With new hinges being rather expensive I have 'shimmed' the lower hinge using washers - the two fixing points on the frame. This has squared the door nicely and we can no longer see daylight at the edges, however there is still a strange anomaly. When the door is closed when you look at the internal door seals they 'kiss' at the top and bottom and around the curve to the vertical bay a couple of inches but there is a vertical gap up both sides where the seals don't meet. As though the door or frame is warped.

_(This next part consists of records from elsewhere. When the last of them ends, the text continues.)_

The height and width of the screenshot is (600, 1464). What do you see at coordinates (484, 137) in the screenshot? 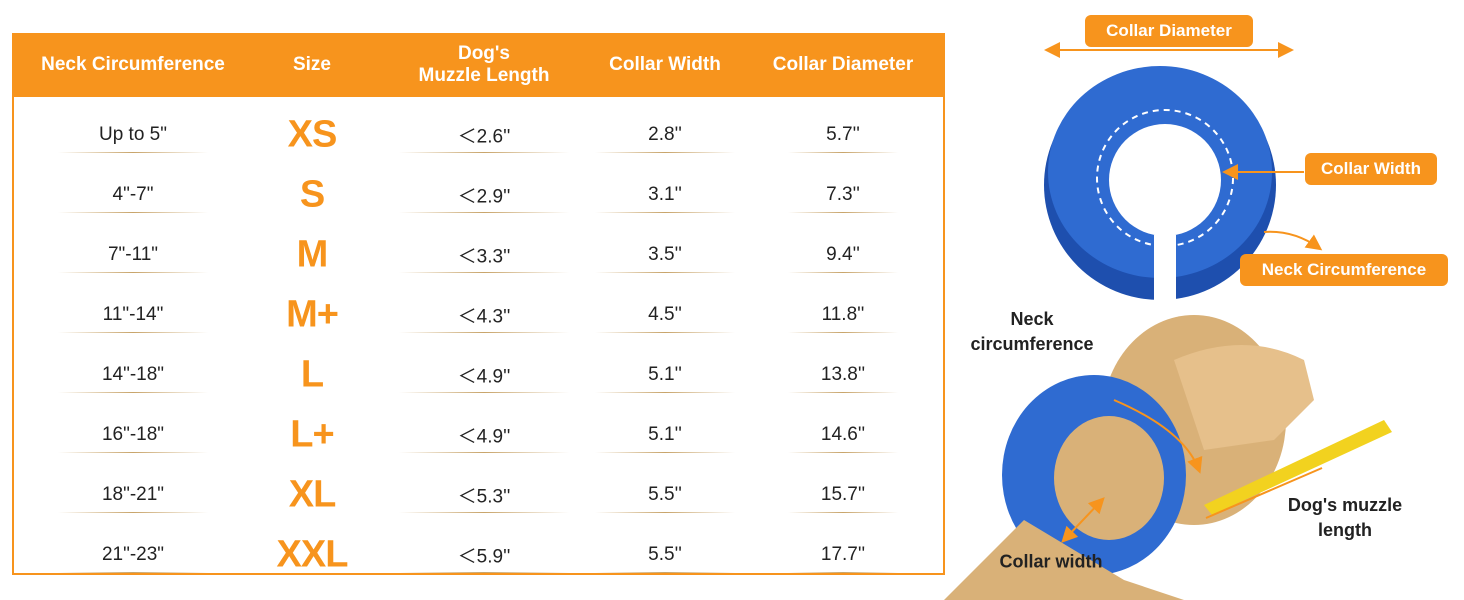
I see `table-cell: ＜2.6''` at bounding box center [484, 137].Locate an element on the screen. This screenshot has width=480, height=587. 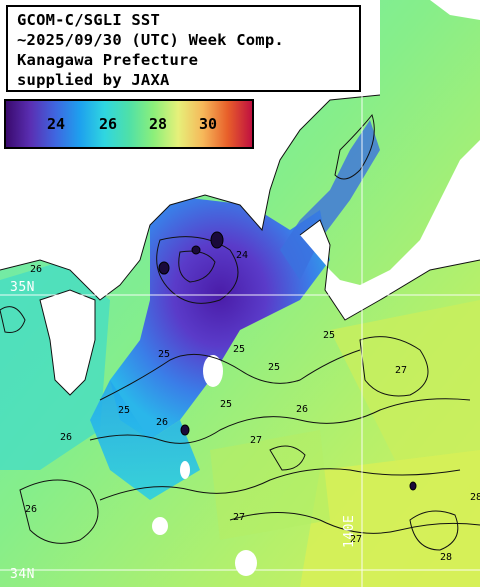
contour-label: 24 is located at coordinates (242, 256).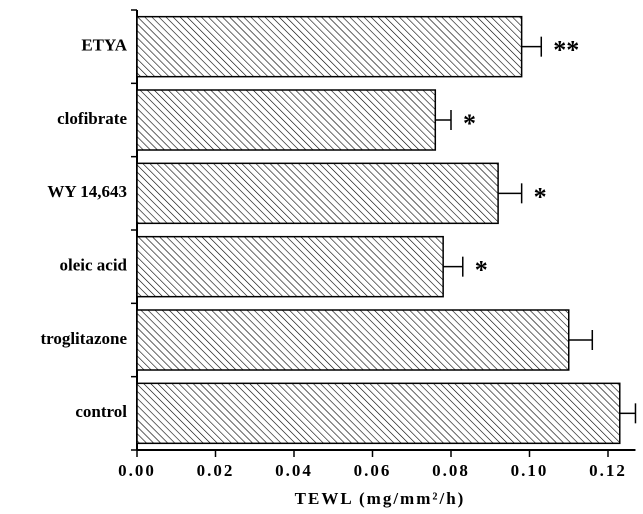 This screenshot has height=514, width=643. What do you see at coordinates (87, 192) in the screenshot?
I see `y-tick-label: WY 14,643` at bounding box center [87, 192].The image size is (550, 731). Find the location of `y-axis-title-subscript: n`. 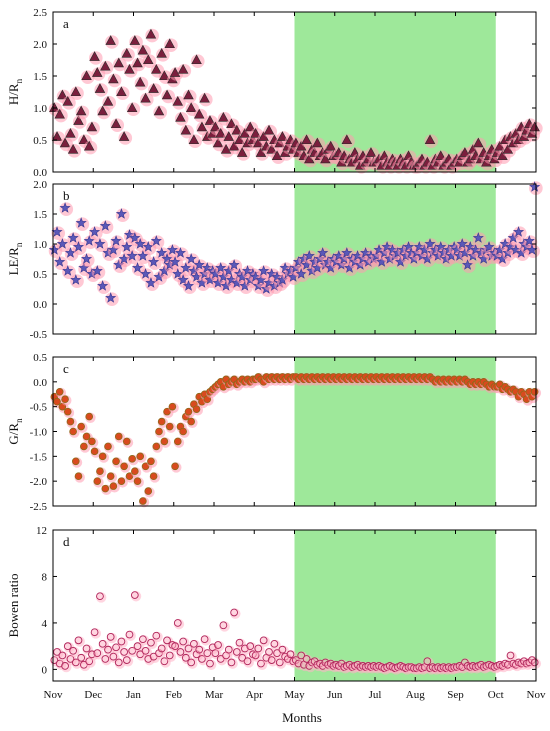

y-axis-title-subscript: n is located at coordinates (19, 80). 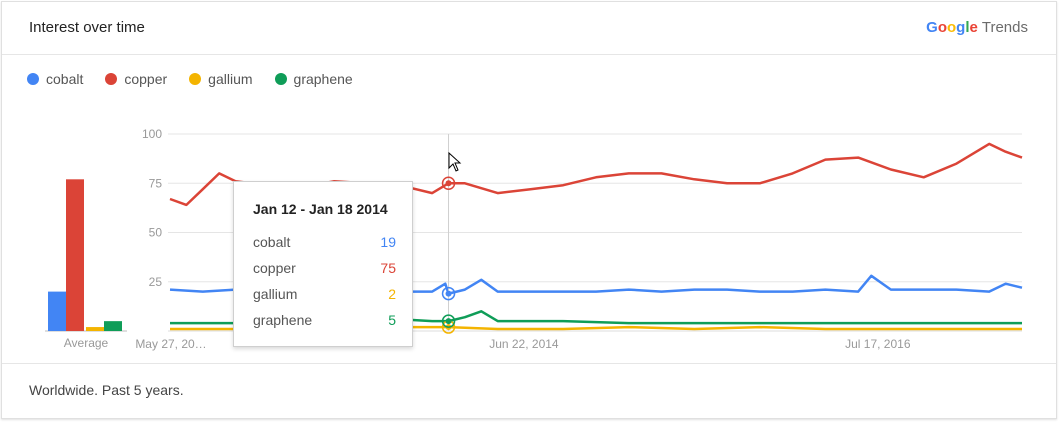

Does anyone else have this?


----------



## HarryTheHymer (May 1, 2005)

I've just checked my Hartal door and it does have a slight bow out from top to bottom when open. 

Perhaps you need to adjust the locking catches (inwards a tad) to help spring the door back into shape when closed.

I know that with doors with just one locking catch (half way up) the manufacturers used to pre-camber the doors so when closed the top and bottom of the door fitted snuggley with the seal and didn't spring out.

I wouldn't have thought that doors with double or triple catches actually need to be pre-cambered.


----------



## bigles (May 26, 2008)

Thanks Harry - I'll have a look at the door catches but the top and bottom are nice and snug and the door doesn't have inward/outward play when it's shut, it's just the verticals that seem to have a bow. Maybe the centre lock needs adjusting?

I'll report back when I've tried adjusting.


----------



## Hymie (May 9, 2005)

*Hartal Door*

Does anyone know which vehicles were subject to the original recall as mentioned previously?

Happy Travels


----------